Task:
In the blog post about James Nicola, how would you render "The political element, of course, makes it all more complex." in Spanish?

Page text:
↓
Nicola on the record

Seems like there was once a off-broadway leader who was a real free-speech political-theatre champion, and his name was James Nicola. Many thanks to the reader(s) doing their research and posting some now-embarassingly hypocritical quotes here.

Particularly damning/sad:

At NYTW, we always try to put forward strong, provocative thoughts. We never expect audiences to embrace ideas wholesal—-we're not indoctrinating them. We say to them, "You have to have an opinion. You have to be informed. You have to think. We don't try to tell you what your ideas are, but you should figure them out."

- James Nicola, September 2004


Appropros, I second blogger/critic Alison Croggon who rightly comments on it all in terms of artistic leadership:
It does sound to me like asking for permission to put on a play. I'm not unaware of cultural sensitivities and not hostile to the idea of taking note of them; but unless you have a policy of a community determining a theatre's program, it sounds like giving away artistic power, which is, after all, the only power that theatres have.

If you insist on polling your audence or "community" before deciding what to produce, then you might as well be a Hollywood studio handing out survey cards at screenings and changing the end of Fatal Attraction. The political element, of course, makes it all more complex. But at the end of the day pandering is pandering--something we don't need more of in the theatre.

What we do need are leaders with the balls or ovaries to say to their audience/community/whatever: here I take my stand. Or, in other words, basically what the above James Nicola said just eighteen months ago.
↑
Given information:
↓
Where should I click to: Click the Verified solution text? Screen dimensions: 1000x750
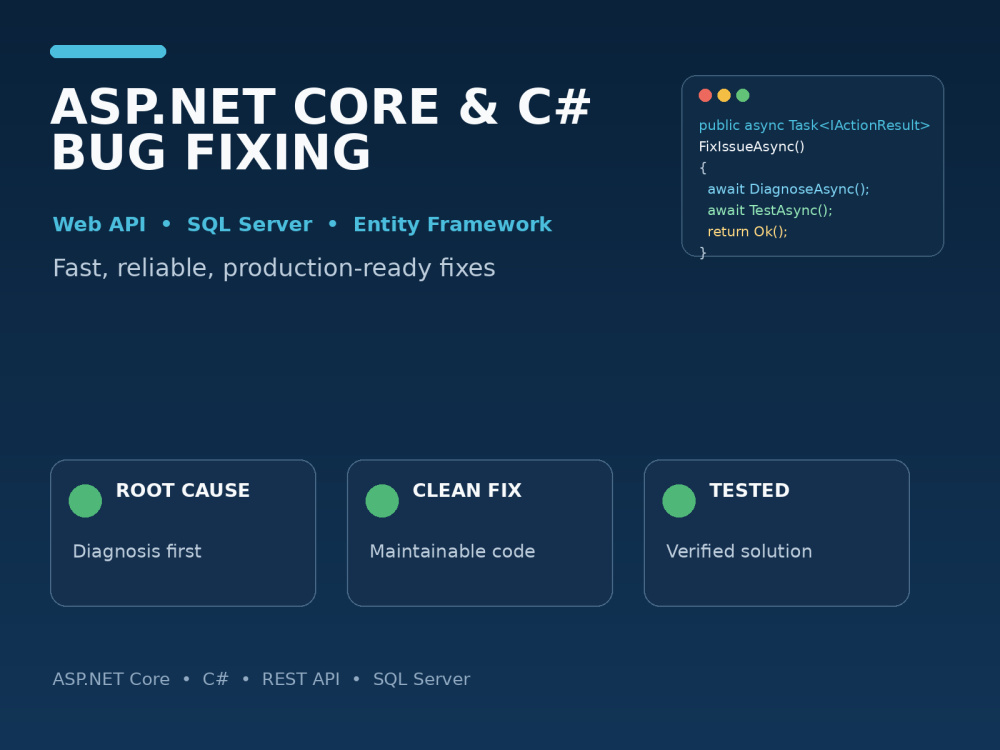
↑
The result:
El elemento político, por supuesto, lo hace todo más complejo.